Selected excerpt =>
All the advice people that give me about deployment is all about regret. Regretting that they spent a lot of time being depressed about the deployment, regretting the arguments and the silly fights that were started over nothing. Spending the whole year wishing they had spent those last months a little different. Regret. It is a powerful wound.
Robert and I have decided that for the rest of October and all of Novemeber and December (up till the day he leaves), we will have live our lives with no regret. No silly arguments, no spending time moping around, not getting stressed out over everything. We have promised each other that we will spend all the time we have in a great spirits, having fun, enjoying life, making memories and just going along with life.

Data for review =>
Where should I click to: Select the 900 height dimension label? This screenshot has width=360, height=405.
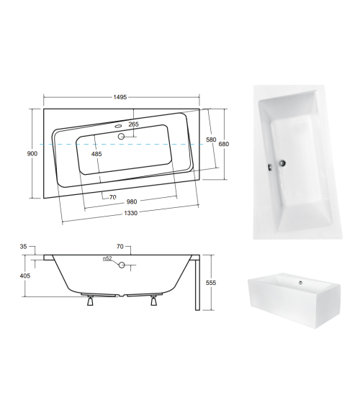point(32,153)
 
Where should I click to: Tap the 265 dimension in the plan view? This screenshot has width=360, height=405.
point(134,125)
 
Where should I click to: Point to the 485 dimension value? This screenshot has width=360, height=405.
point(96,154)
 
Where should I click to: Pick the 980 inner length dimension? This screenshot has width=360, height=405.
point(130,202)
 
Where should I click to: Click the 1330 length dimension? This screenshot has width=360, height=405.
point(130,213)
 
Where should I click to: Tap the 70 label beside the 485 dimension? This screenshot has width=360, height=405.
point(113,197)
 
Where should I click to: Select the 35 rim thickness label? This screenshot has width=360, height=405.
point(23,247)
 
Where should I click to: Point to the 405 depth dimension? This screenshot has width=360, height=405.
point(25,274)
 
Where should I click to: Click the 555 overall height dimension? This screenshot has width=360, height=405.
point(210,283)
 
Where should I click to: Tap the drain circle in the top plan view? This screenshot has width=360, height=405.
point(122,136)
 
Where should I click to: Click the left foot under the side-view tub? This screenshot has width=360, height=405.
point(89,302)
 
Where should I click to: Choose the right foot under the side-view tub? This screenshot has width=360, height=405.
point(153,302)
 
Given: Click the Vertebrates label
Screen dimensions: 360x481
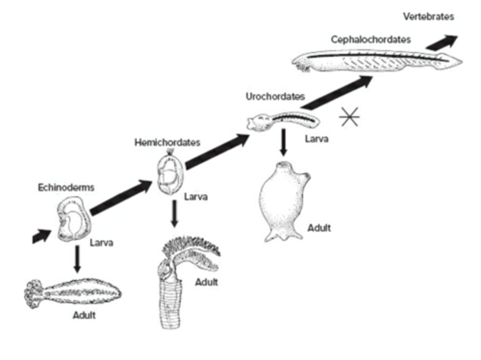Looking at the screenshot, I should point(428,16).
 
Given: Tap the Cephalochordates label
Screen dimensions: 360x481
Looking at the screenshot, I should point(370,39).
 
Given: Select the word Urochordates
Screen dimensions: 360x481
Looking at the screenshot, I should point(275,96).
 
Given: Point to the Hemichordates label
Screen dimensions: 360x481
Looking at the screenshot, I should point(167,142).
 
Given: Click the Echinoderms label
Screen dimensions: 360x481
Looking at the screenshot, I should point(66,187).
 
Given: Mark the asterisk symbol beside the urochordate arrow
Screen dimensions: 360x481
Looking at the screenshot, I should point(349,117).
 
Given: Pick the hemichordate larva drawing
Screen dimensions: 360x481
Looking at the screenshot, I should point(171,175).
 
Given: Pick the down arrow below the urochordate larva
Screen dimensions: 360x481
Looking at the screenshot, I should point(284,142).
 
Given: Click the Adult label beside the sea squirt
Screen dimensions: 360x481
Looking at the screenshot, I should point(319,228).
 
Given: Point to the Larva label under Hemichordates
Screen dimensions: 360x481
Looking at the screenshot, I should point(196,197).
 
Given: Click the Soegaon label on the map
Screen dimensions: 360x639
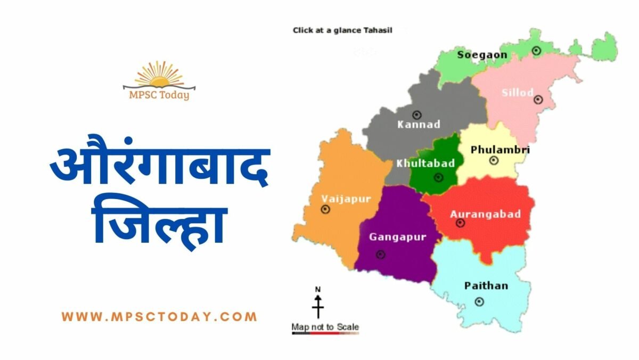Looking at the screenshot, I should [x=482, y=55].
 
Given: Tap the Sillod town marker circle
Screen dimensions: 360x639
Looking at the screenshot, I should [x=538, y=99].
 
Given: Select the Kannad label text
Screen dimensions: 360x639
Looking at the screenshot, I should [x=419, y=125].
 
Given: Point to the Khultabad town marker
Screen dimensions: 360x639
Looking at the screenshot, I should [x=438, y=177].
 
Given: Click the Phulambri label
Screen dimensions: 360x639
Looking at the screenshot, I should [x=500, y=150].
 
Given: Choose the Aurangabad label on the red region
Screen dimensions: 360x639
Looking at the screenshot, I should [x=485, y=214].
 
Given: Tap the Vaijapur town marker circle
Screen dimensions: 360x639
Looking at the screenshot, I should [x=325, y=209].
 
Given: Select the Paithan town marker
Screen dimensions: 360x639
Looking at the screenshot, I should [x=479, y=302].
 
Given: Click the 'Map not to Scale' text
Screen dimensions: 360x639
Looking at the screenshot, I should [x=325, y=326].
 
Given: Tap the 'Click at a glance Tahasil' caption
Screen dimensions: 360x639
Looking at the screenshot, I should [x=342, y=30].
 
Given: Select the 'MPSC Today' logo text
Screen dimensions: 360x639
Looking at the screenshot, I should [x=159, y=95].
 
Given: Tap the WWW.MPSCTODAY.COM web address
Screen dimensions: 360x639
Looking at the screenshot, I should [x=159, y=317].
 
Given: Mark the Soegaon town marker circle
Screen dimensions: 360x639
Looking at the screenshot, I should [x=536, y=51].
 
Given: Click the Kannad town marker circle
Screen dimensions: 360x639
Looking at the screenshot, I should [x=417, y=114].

---

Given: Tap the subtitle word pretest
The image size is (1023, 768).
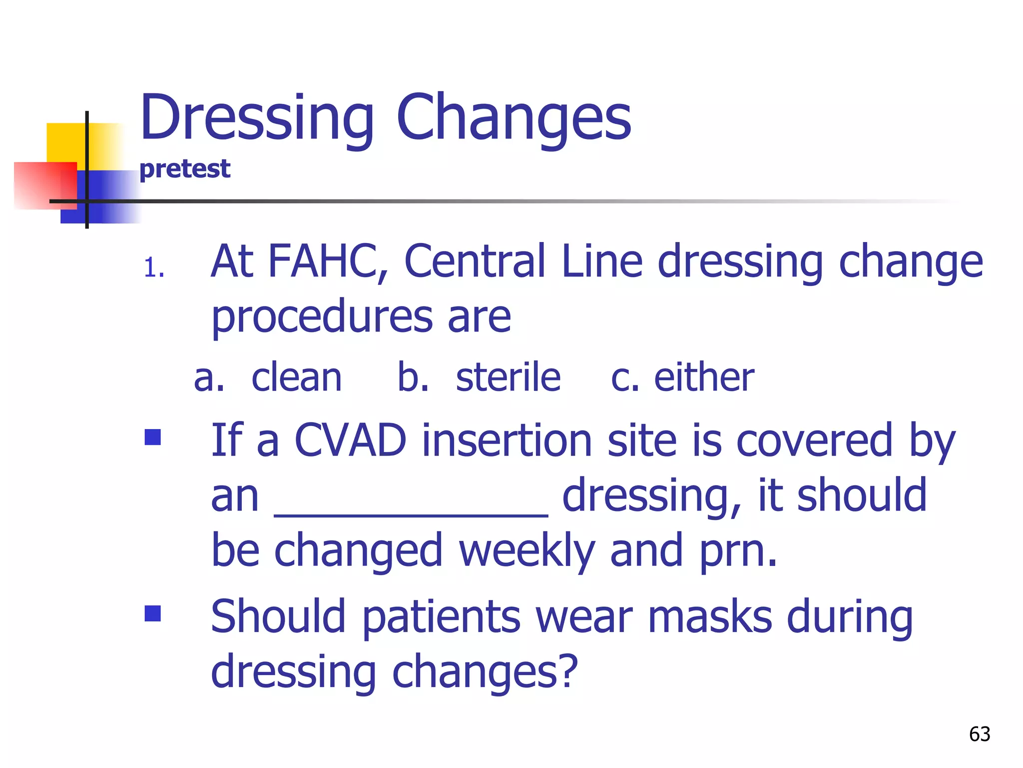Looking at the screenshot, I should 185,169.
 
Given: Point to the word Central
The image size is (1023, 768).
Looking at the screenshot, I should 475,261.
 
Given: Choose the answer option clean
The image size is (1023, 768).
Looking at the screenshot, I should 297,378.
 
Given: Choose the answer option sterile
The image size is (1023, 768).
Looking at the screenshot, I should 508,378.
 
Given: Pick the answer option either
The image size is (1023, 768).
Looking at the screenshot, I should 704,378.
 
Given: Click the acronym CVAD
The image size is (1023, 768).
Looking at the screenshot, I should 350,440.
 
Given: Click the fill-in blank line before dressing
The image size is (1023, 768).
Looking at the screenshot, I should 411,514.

---

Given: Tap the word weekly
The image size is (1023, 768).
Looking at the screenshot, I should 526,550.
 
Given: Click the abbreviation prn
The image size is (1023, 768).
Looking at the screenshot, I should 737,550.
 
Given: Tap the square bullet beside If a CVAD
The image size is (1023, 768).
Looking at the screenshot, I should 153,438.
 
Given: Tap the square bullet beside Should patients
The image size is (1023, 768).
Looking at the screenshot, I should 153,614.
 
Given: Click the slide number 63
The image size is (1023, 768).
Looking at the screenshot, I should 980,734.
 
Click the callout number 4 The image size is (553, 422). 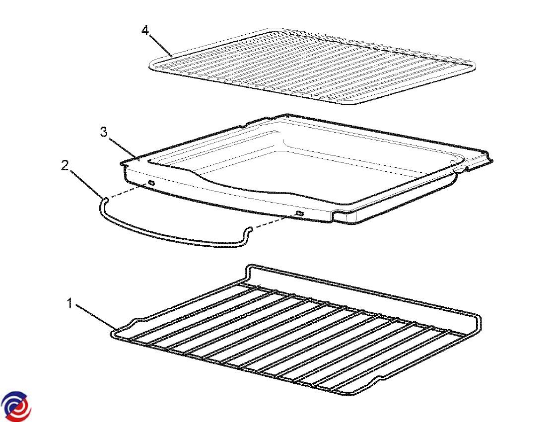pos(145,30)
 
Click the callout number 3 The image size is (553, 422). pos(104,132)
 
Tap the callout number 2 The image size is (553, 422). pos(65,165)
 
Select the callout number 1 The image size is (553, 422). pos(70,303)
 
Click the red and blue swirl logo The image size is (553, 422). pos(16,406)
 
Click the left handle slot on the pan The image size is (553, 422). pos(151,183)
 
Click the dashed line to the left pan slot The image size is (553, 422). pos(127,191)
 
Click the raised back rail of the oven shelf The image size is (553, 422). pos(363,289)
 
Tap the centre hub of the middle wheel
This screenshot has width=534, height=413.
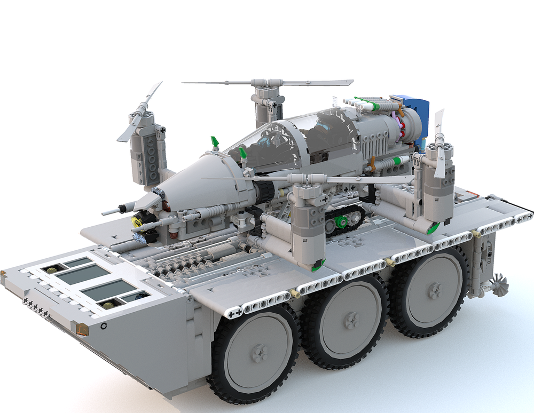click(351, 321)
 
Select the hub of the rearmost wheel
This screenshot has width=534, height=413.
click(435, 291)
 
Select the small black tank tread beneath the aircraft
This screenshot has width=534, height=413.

Tasks for this exercise =>
- A) Quote the deployment post, beginning at the words "Robert and I" and stopping after the words "along with life.".
- B) List the things that the deployment post says the couple will avoid for the rest of the time before he leaves.
Nothing in the lines is needed here.

Responses in order =>
- A)
Robert and I have decided that for the rest of October and all of Novemeber and December (up till the day he leaves), we will have live our lives with no regret. No silly arguments, no spending time moping around, not getting stressed out over everything. We have promised each other that we will spend all the time we have in a great spirits, having fun, enjoying life, making memories and just going along with life.

- B)
- Silly arguments
- Spending time moping around
- Getting stressed out over everything